▸ Stored data:
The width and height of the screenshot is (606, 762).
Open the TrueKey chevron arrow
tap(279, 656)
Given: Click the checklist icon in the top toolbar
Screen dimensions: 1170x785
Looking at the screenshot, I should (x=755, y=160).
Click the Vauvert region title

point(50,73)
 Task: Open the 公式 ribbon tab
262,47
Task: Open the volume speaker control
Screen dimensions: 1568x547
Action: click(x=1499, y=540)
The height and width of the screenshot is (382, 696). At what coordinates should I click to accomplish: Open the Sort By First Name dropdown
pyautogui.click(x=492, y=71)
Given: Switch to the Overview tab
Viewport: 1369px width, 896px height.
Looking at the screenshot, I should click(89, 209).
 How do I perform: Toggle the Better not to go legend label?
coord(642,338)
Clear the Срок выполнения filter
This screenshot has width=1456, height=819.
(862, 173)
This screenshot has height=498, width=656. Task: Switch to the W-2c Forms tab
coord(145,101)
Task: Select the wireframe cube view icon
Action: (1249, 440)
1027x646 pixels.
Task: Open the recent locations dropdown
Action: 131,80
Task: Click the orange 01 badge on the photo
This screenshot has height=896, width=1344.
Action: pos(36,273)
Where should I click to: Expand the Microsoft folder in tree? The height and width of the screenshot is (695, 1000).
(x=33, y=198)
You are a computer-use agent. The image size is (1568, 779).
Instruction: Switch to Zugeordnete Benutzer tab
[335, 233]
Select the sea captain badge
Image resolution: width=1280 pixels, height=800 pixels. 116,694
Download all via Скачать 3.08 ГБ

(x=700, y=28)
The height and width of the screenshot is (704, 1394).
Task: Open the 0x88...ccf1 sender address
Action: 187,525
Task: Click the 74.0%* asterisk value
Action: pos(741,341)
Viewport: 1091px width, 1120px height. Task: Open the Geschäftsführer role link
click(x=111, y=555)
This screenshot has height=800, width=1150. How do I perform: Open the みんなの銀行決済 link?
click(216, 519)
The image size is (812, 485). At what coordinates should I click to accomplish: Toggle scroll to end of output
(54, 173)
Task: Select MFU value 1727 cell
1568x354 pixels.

▸ What needs to be done: What you write should match, character for character, the lines from the one with "Task: Click the orange 01 badge on the photo" to the end of the data, both included.

▸ Your solution:
Task: Click the orange 01 badge on the photo
This screenshot has height=896, width=1344.
Action: pos(36,273)
Where should I click to: Expand the Microsoft folder in tree? The height and width of the screenshot is (695, 1000).
(x=33, y=198)
You are a computer-use agent. The image size is (1568, 779).
Instruction: Switch to Zugeordnete Benutzer tab
[335, 233]
Select the sea captain badge
Image resolution: width=1280 pixels, height=800 pixels. 116,694
Download all via Скачать 3.08 ГБ

(x=700, y=28)
The height and width of the screenshot is (704, 1394).
Task: Open the 0x88...ccf1 sender address
Action: 187,525
Task: Click the 74.0%* asterisk value
Action: pos(741,341)
Viewport: 1091px width, 1120px height. Task: Open the Geschäftsführer role link
click(x=111, y=555)
This screenshot has height=800, width=1150. How do I perform: Open the みんなの銀行決済 link?
click(216, 519)
The image size is (812, 485). At what coordinates should I click to accomplish: Toggle scroll to end of output
(54, 173)
Task: Select MFU value 1727 cell
1568x354 pixels.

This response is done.